PROBLEM REQUIREMENTS: Switch every "Where should I click to" in the material below to "Where do I tap to", and give the rest of the material back unchanged. Leave the pictures out of your answer.

TASK INPUTS:
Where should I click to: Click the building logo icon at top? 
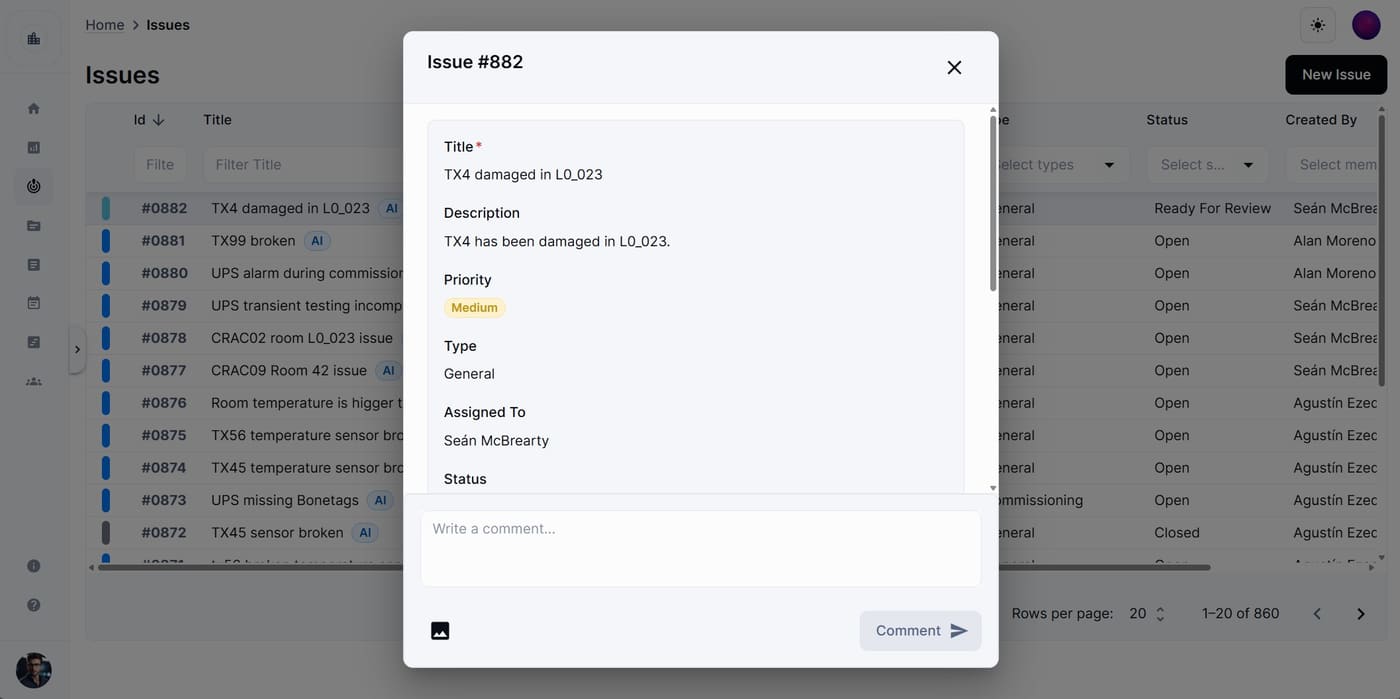[x=34, y=39]
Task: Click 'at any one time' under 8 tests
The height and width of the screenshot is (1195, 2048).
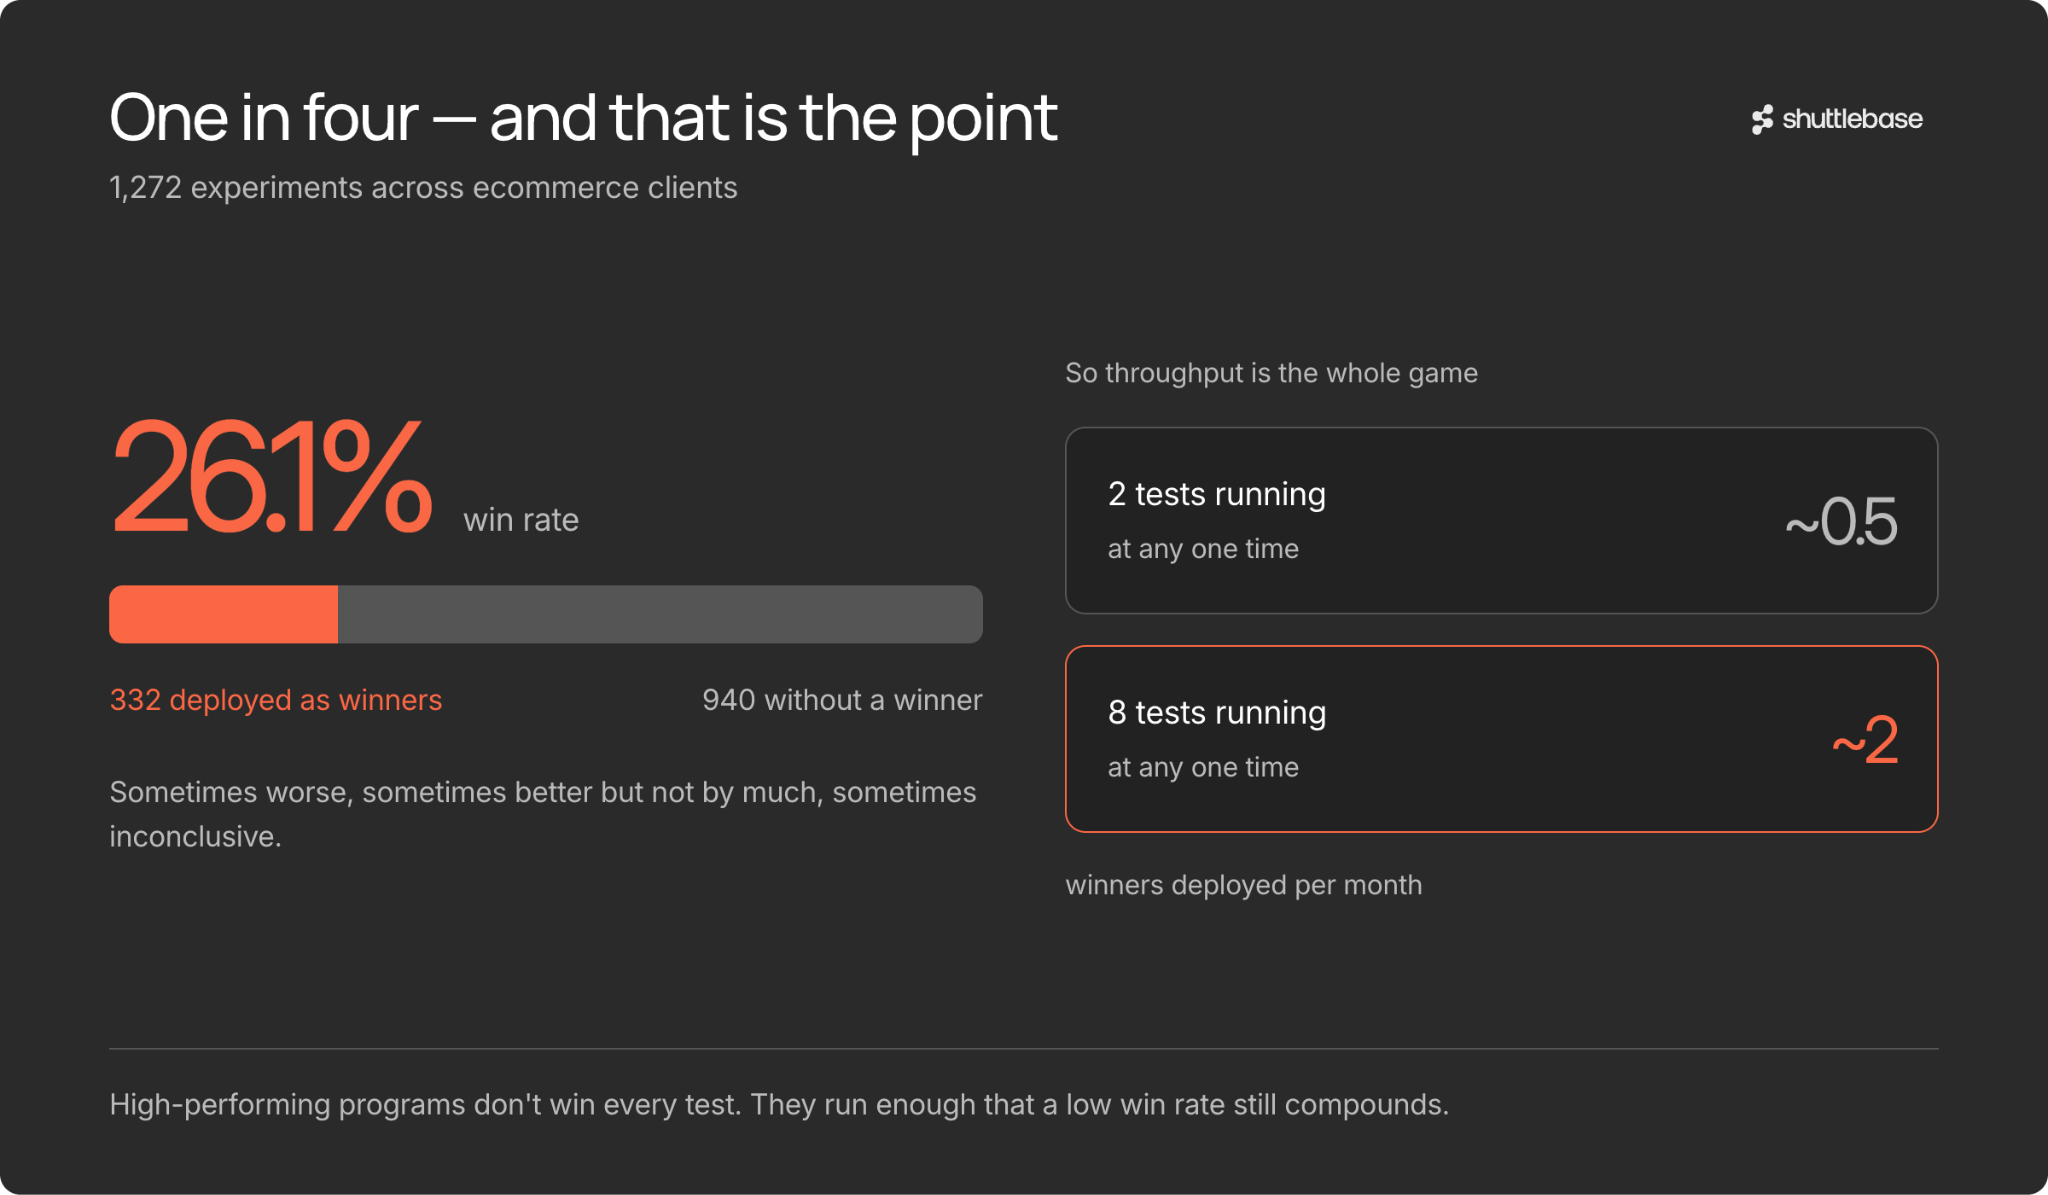Action: [1203, 767]
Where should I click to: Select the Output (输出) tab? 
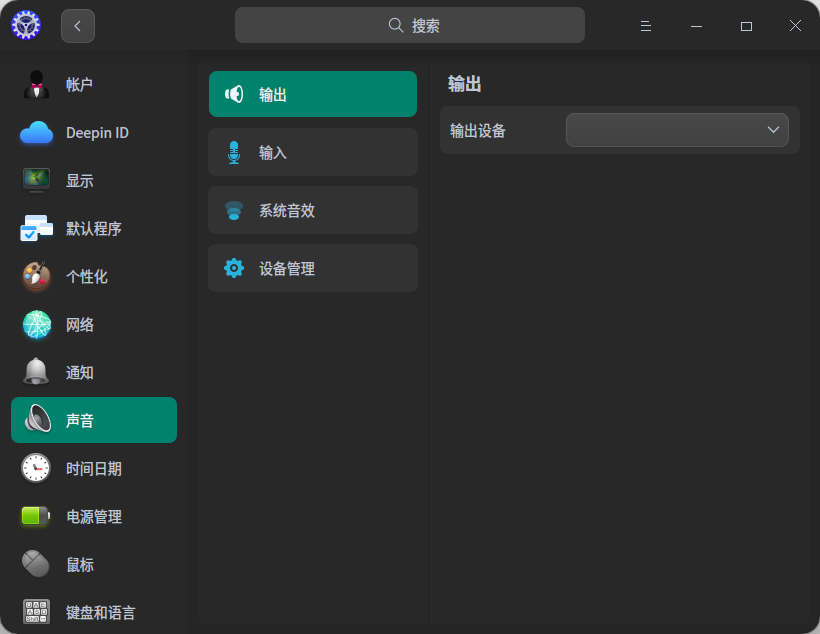[x=312, y=95]
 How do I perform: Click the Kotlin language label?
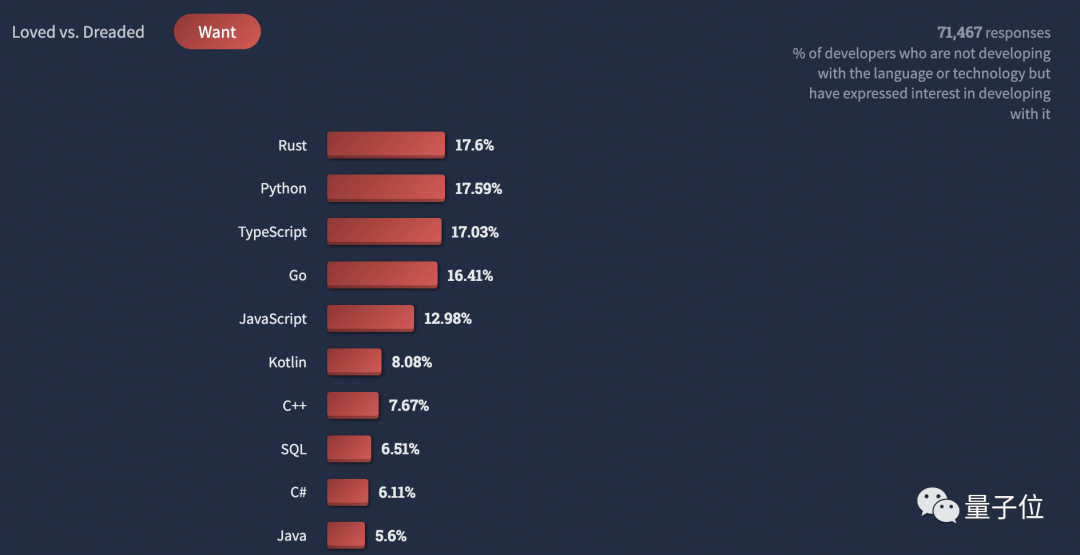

RESULT:
Where do I tap to: Click the building logo icon at top? 
[x=34, y=39]
Task: Click 'at any one time' under 8 tests
The height and width of the screenshot is (1195, 2048).
Action: [1203, 767]
Where do I tap to: Select the Output (输出) tab? 
[x=312, y=95]
 How do I perform: Click the Kotlin language label?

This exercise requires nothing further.